Apply the daemonset to change the node MTU value.
```
  oc apply -f <file_name>
```
Re-run the commands to log in to a node and ping from one host to another, using a large packet size. Now that you have increased the node MTU value, the ping command is expected to succeed.
```
oc debug node/<NODE_NAME>
```
```
ping -c1 -Mdo -s 8972 <OTHER_HOST_IP>
```
Take time to test your cluster with the new node MTU value. Before you continue with changing the Calico MTU value, it is recommended that you check to make sure your applications still function as expected.
Run the command to update the Calico MTU values so that pod-to-pod traffic can also use the larger MTU. For Satellite Core OS clusters, the Calico MTU value should be 50 bytes less than the node MTU value. For all other clusters, the Calico MTU value should be 20 bytes less. For example, if you specified 9000 for the node MTU, your Calico MTU should be 8950 for Satellite Core OS clusters or 8980 for all other clusters.
```
oc patch installation.operator.tigera.io default --type='merge' -p '{"spec":{"calicoNetwork":{"mtu":<MTU_VALUE>}}}'
```
You can also edit the resource directly by running oc edit installation.operator.tigera.io default.
Apply these changes to all your nodes by carefully rebooting all nodes. Make sure you have tested this process on a development cluster before you continue with this step, as these changes could cause disruptions to your workload. To reboot your nodes, it is recommended that you cordon, drain, and reboot your nodes one by one.

If you are completing these steps on a production cluster, you should use the same process you use for updating or replacing production nodes. It is highly recommended that you test this entire process on a test cluster before you complete these steps on a production cluster.

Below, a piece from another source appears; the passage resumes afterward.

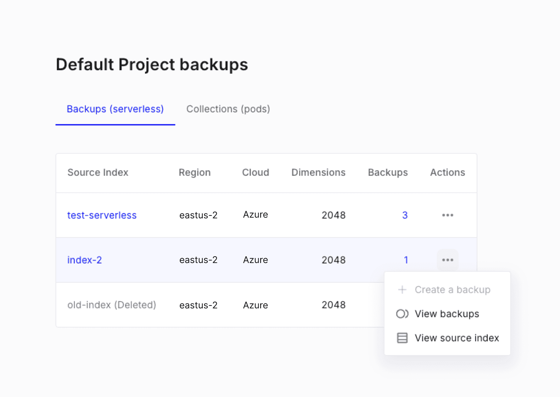Viewport: 560px width, 397px height.
Task: Choose View source index menu option
Action: (x=457, y=338)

During the reboot process, some pods use the new larger MTU and some pods still have the original, smaller MTU. Typically, this scenario does not cause issues because both sides negotiate the correct max packet size. However, if you block ICMP packets, the negotiation might not work and your cluster might experience pod connection issues until all reboots have completed. It is critical that this process is first tested on a development cluster.

Disabling the port map plug-in

The portmap plug-in for the Calico container network interface (CNI) enables you to use a hostPort to expose your app pods on a specific port on the worker node. Prevent iptables performance issues by removing the port map plug-in from your cluster's Calico CNI configuration.

When you have many services in your cluster, such as more than 500 services, or many ports on services, such as more than 50 ports per service for 10 or more services, many iptables rules are generated for the Calico and Kubernetes network policies for these services. Using many iptables rules can lead to performance issues for the port map plug-in, and might prevent future updates of iptables rules or cause the calico-node container to restart when no lock is received to make iptables rules updates within a specified time. To prevent these performance issues, you can disable the port map plug-in by removing it from your cluster's Calico CNI configuration.

If you must use hostPorts, don't disable the port map plug-in.

Edit the default Calico installation resource.

oc edit installation default -n calico-system

In the spec.calicoNetwork section, change the value of hostPorts to Disabled.

...
spec:
  calicoNetwork:
    hostPorts: Disabled
    ipPools:
    - cidr: 172.30.0.0/16
      encapsulation: IPIPCrossSubnet
      natOutgoing: Enabled
      nodeSelector: all()
    mtu: 1480
    nodeAddressAutodetectionV4:
      interface: (^bond0$|^eth0$|^ens6$|^ens3$)
  kubernetesProvider: OpenShift
  registry: registry.ng.bluemix.net/armada-master/
  variant: Calico
status:
  variant: Calico

Save and close the file. Your changes are automatically applied.